4. Multiple Linear Regressions Flashcards
What is the formula for calculating the T-statistic in coefficient testing?
t = β / SE(β), where β is the estimated coefficient and SE(β) is the standard error of the coefficient.
How do you calculate R² in a regression model?
R² = SS_Reg / SS_Tot, where SS_Reg is the regression sum of squares and SS_Tot is the total sum of squares, representing the proportion of variance explained by the model.
What is the formula for adjusted R², and why is it used?
R²_adj = 1 - ((n - 1) / (n - p)) * (SS_Res / SS_Tot), where n is the sample size, p is the number of predictors, SS_Res is the residual sum of squares, and SS_Tot is the total sum of squares. Adjusted R² accounts for the number of predictors, providing a more accurate measure of fit.
How is the F-statistic calculated in an ANOVA table?

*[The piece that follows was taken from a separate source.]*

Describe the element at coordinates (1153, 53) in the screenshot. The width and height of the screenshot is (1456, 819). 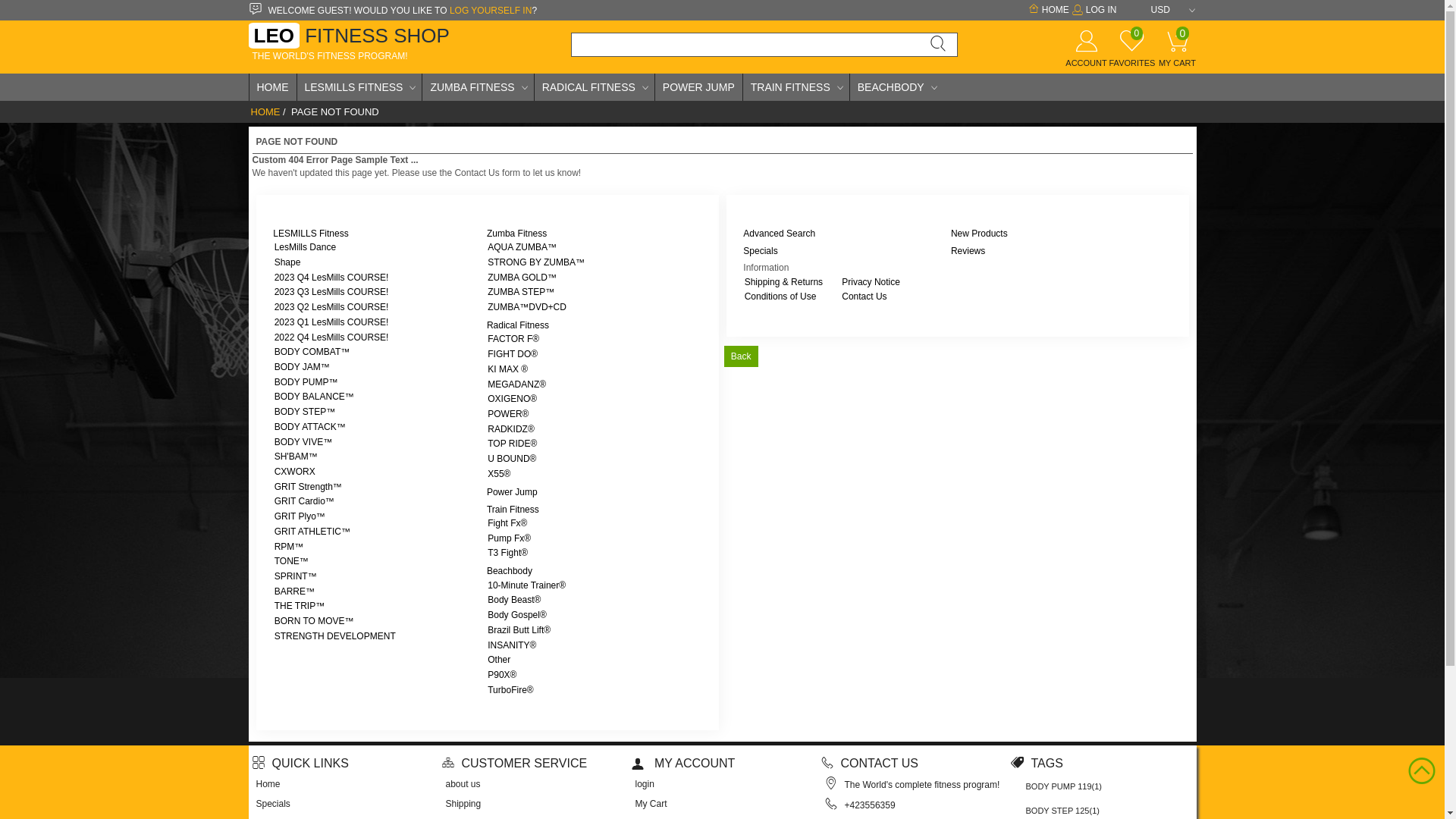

F = MS_Reg / MS_Res, where MS_Reg is the mean square of the regression and MS_Res is the mean square of the residuals, used to test the overall significance of the regression model.

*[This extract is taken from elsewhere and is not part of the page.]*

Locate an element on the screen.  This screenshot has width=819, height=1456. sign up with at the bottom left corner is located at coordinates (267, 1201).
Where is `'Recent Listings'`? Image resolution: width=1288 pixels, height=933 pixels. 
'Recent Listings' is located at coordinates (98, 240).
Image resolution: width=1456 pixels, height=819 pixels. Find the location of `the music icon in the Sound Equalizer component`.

What does homoskedasticity mean in the context of a regression model?
Homoskedasticity means that the variance of the error terms is constant across all levels of the independent variables, a key assumption in regression analysis for unbiased estimates.

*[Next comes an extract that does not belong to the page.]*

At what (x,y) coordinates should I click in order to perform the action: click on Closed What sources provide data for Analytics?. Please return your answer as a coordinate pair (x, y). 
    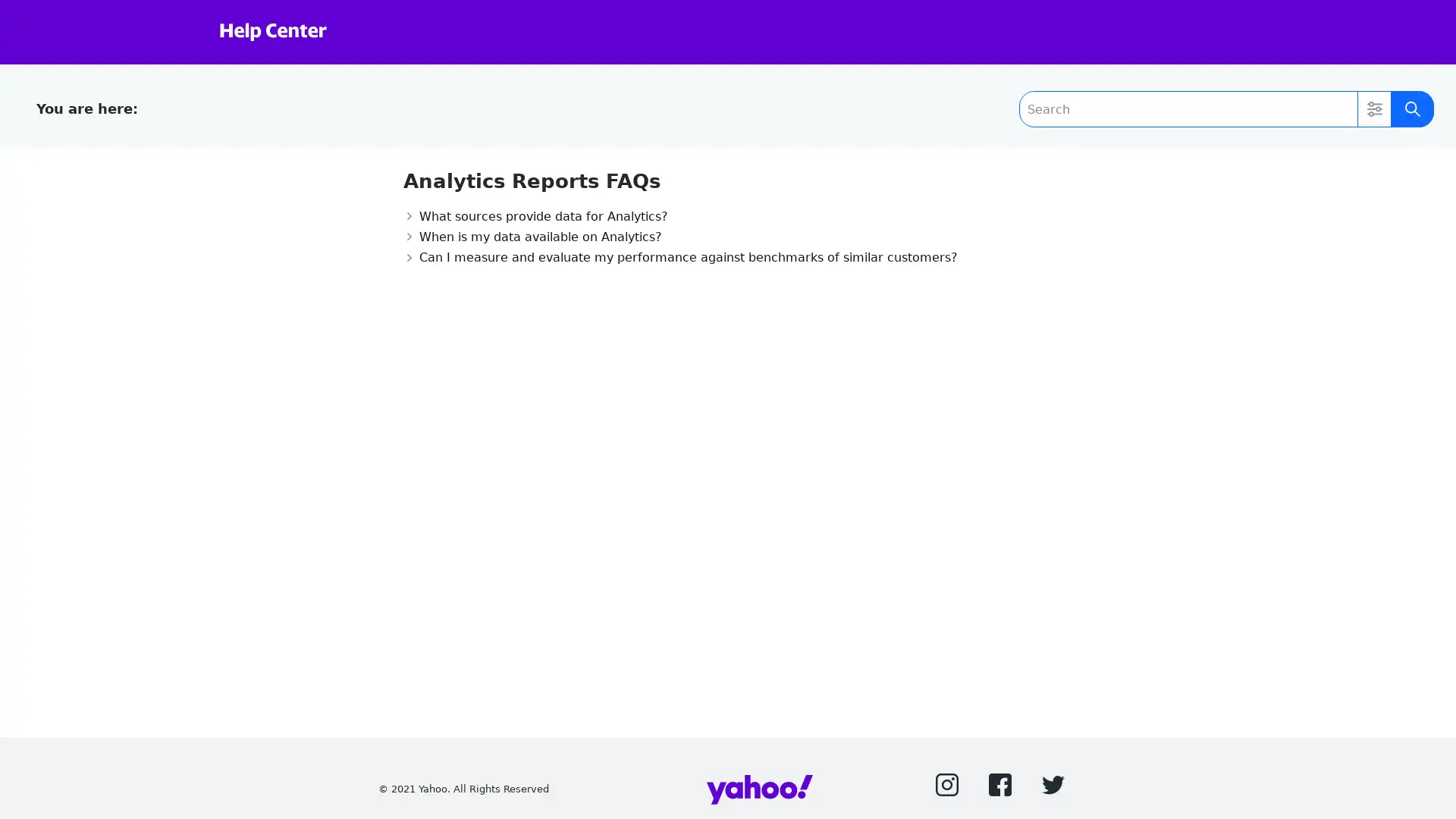
    Looking at the image, I should click on (535, 215).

How do you interpret a high R² in a multiple regression model?
A high R² indicates that a large proportion of the variance in the dependent variable is explained by the independent variables, suggesting a good fit for the model.
Why is adjusted R² preferred over R² in multiple regression?
Adjusted R² adjusts for the number of predictors, providing a more accurate measure of fit by penalizing additional variables that don’t improve the model significantly.
What does a T-statistic tell us about a regression coefficient?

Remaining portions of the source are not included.